All of the data needs to be reproduced with no alterations.

* **Supplied data**:
▬▬▬▬▬▬
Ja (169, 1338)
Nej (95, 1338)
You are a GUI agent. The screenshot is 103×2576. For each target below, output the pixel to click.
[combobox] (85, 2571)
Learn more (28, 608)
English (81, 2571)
▬▬▬▬▬▬
* **Task answer**:
Ja (169, 1338)
Nej (95, 1338)
You are a GUI agent. The screenshot is 103×2576. For each target below, output the pixel to click.
[combobox] (85, 2571)
Learn more (28, 608)
English (81, 2571)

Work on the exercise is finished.